MATERIAL TO PROCESS ->
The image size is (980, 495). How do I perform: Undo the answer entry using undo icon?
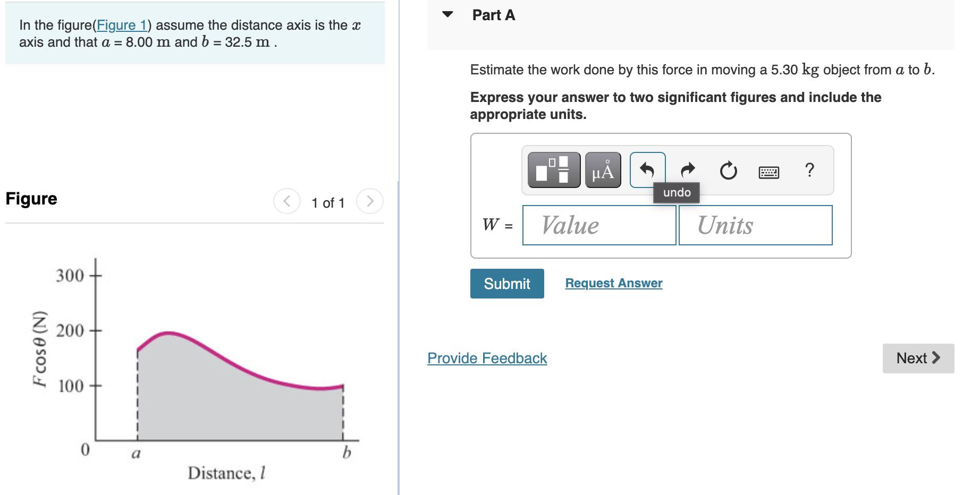pos(647,170)
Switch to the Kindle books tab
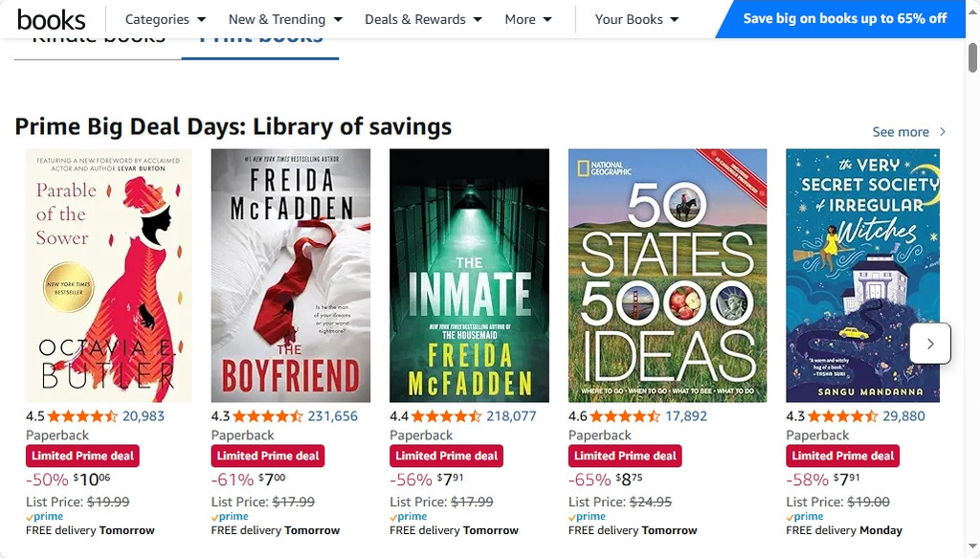 (x=99, y=40)
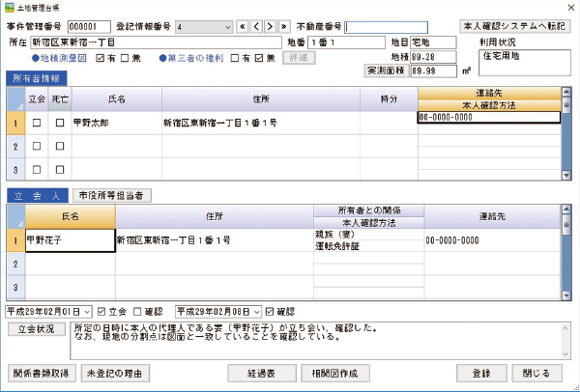The width and height of the screenshot is (580, 392).
Task: Open the 平成29年02月01日 date picker
Action: click(x=88, y=311)
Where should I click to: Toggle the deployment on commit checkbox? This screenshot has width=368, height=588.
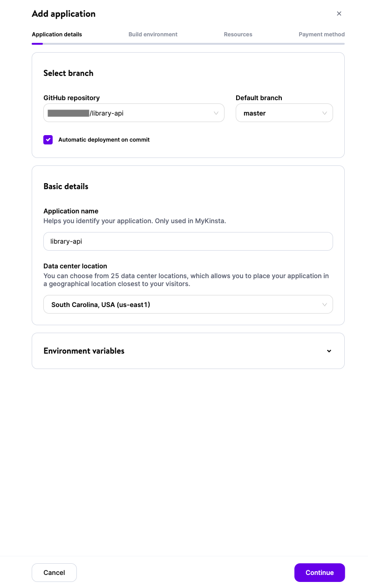[x=48, y=139]
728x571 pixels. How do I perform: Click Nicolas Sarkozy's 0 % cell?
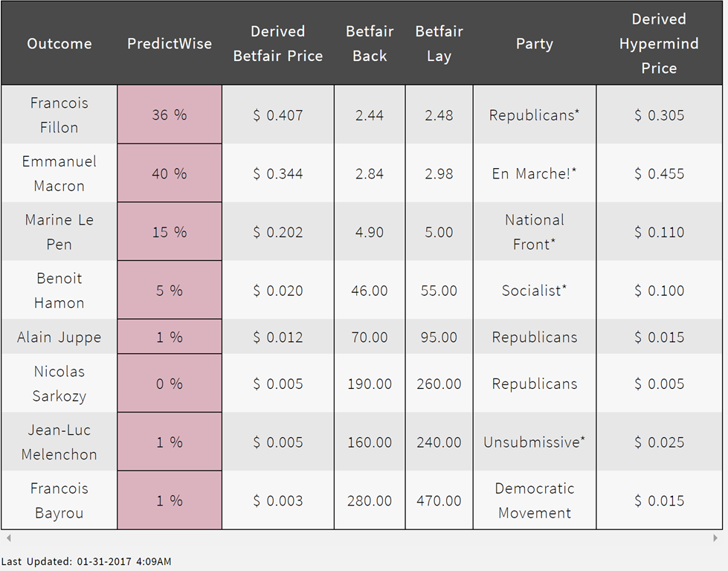[170, 384]
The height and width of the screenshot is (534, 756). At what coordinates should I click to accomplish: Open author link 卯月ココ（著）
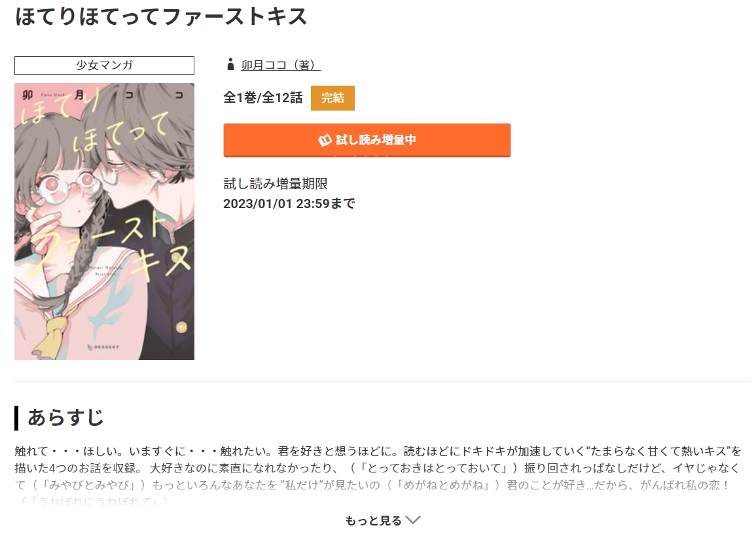tap(281, 65)
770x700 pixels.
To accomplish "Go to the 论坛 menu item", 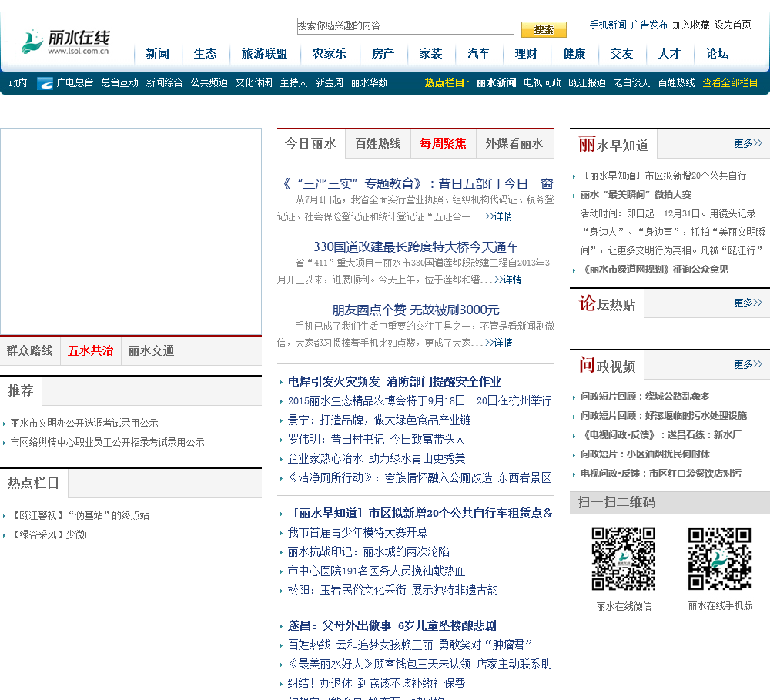I will click(x=717, y=53).
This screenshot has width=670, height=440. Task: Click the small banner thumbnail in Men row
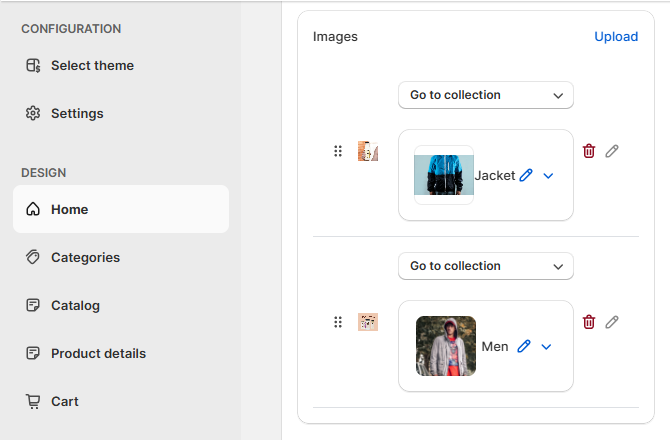[368, 322]
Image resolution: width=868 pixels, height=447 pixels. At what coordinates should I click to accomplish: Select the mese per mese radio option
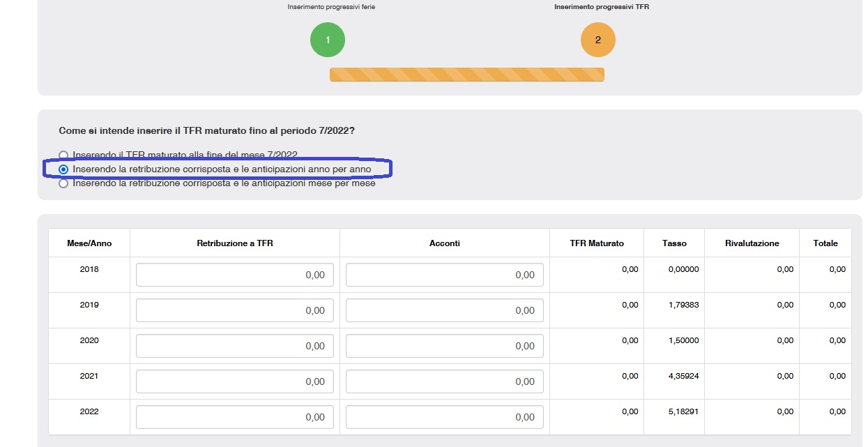[63, 183]
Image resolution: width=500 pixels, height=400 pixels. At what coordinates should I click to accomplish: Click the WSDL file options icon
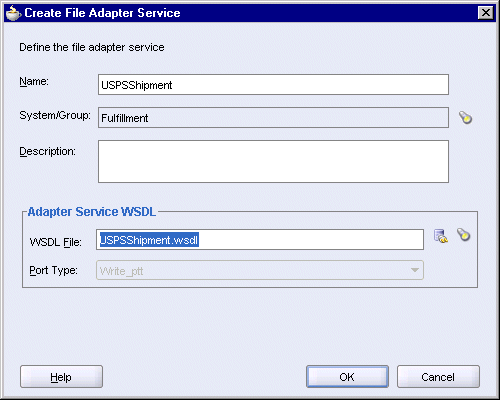[x=441, y=236]
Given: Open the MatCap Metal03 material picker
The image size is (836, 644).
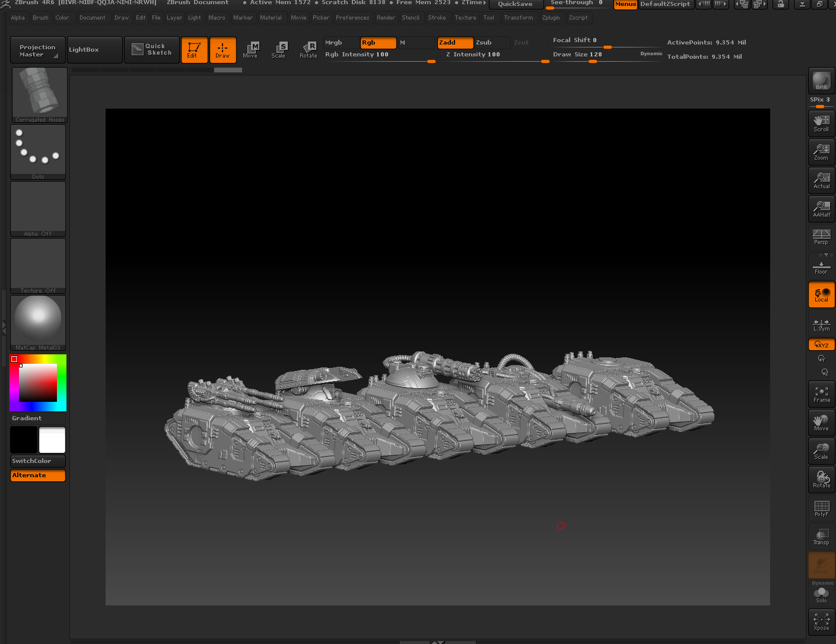Looking at the screenshot, I should [x=38, y=322].
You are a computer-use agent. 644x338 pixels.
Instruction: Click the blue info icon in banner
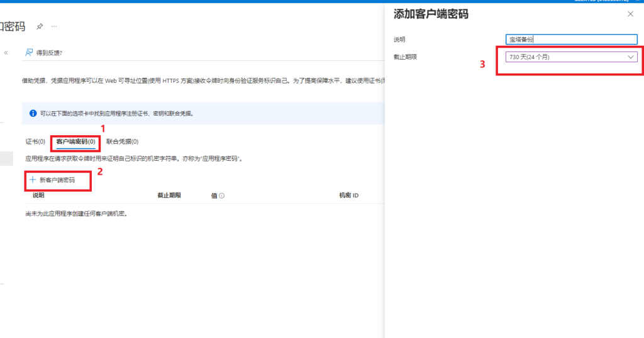(x=33, y=114)
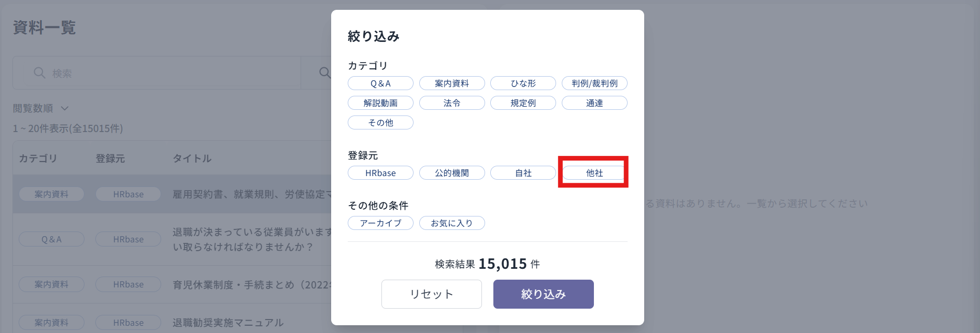This screenshot has height=333, width=980.
Task: Toggle the ひな形 category filter chip
Action: (523, 83)
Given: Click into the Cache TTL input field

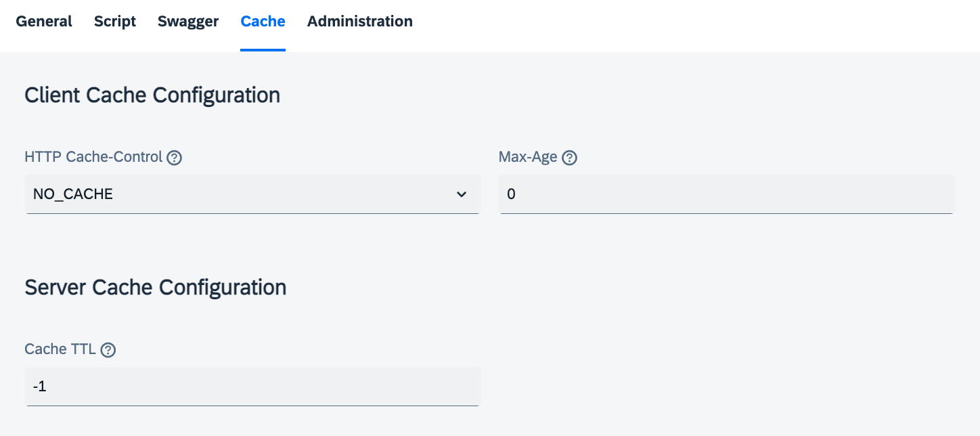Looking at the screenshot, I should click(x=252, y=387).
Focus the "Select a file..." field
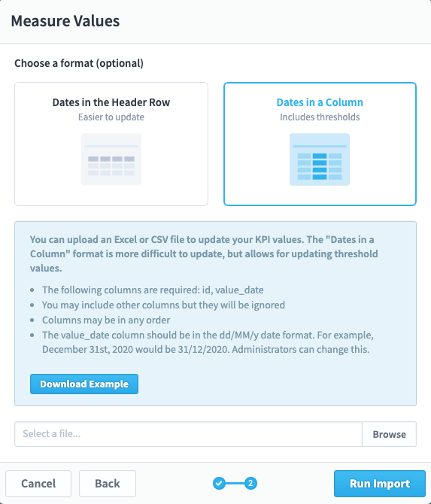 click(188, 434)
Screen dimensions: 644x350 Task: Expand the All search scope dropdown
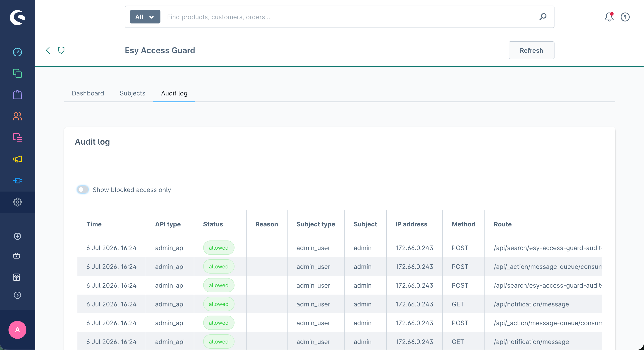[x=145, y=17]
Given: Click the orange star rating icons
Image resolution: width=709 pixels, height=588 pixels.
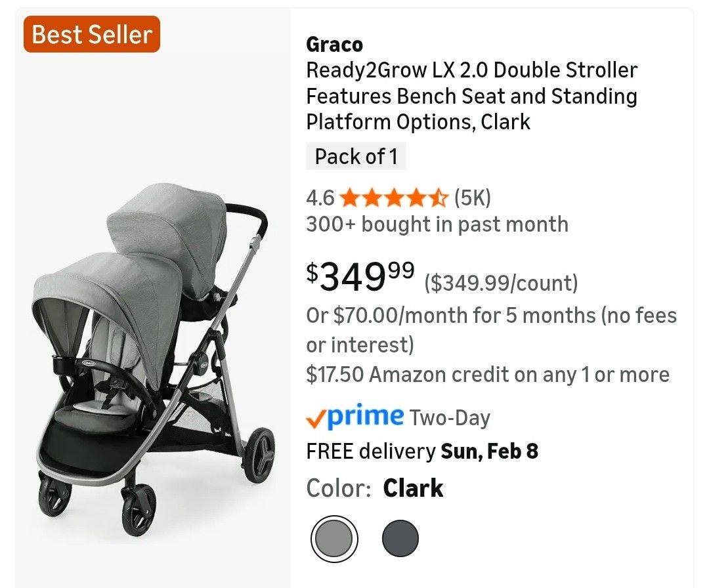Looking at the screenshot, I should point(395,197).
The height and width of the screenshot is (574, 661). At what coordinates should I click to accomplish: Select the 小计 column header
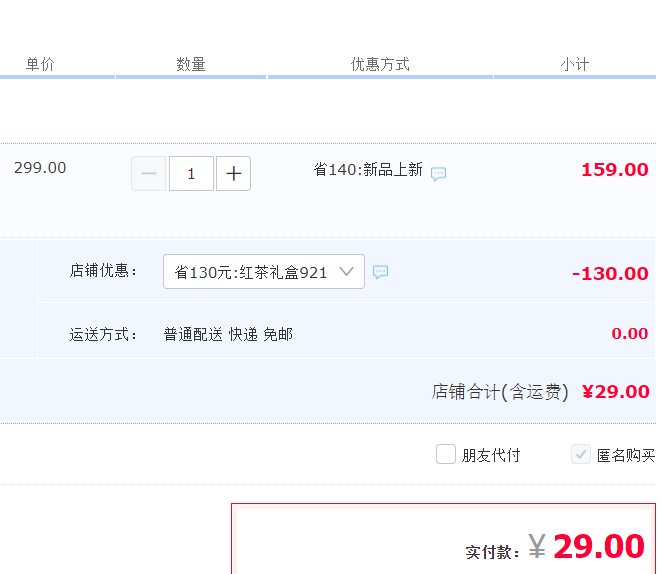coord(575,64)
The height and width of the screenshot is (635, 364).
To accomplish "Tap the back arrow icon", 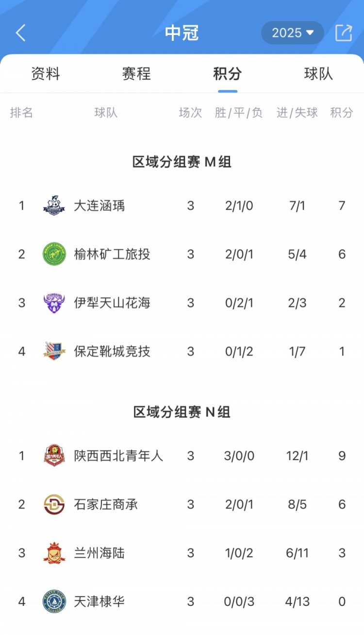I will (x=20, y=33).
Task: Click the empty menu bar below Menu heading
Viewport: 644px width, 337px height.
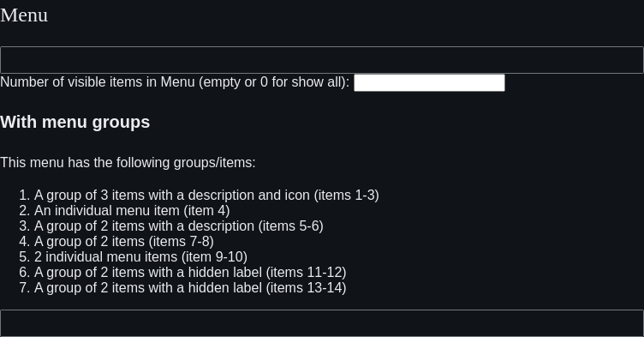Action: [322, 60]
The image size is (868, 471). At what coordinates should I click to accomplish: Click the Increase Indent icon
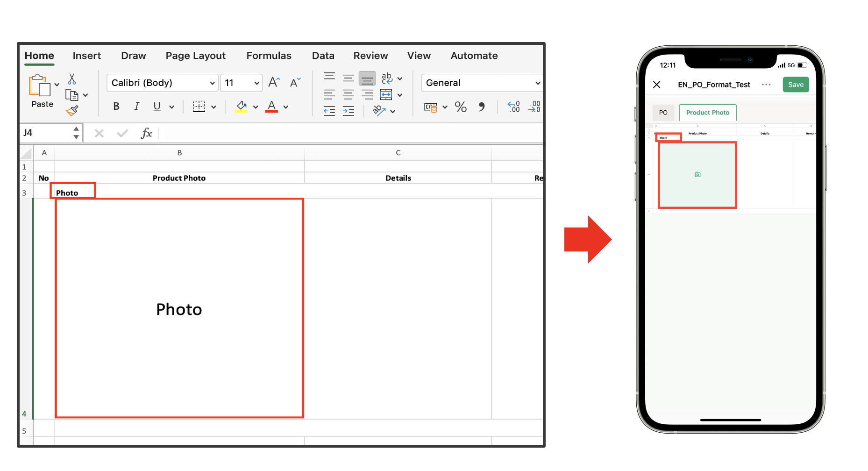349,111
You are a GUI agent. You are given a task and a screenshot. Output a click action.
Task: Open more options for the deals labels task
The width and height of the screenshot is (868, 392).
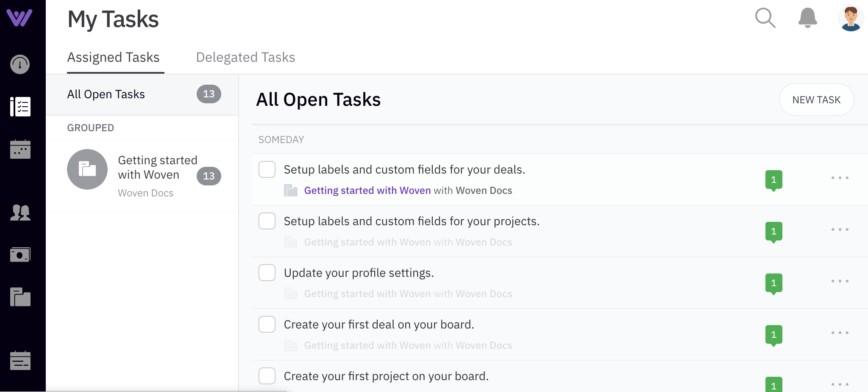[x=840, y=178]
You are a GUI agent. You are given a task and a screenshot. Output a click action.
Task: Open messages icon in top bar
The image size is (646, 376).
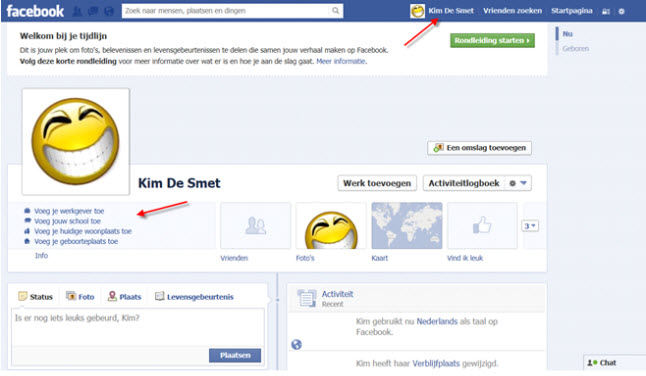[93, 11]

DIRECTIONS -> Could you transcribe exactly the lines from the one with "Viewport: 644px width, 337px height." through the end of the data, both ends included, and nothing else, skipping the pictures?

RESULT FOR THIS EXERCISE ->
Viewport: 644px width, 337px height.
Action: [322, 60]
The image size is (868, 471). At what coordinates should I click to accomplish: Click the Increase Indent icon
349,111
You are a GUI agent. You are given a task and a screenshot. Output a click action.
Task: Open more options for the deals labels task
The width and height of the screenshot is (868, 392).
[x=840, y=178]
You are a GUI agent. You are given a task and a screenshot. Output a click action.
Task: Open messages icon in top bar
The image size is (646, 376).
[93, 11]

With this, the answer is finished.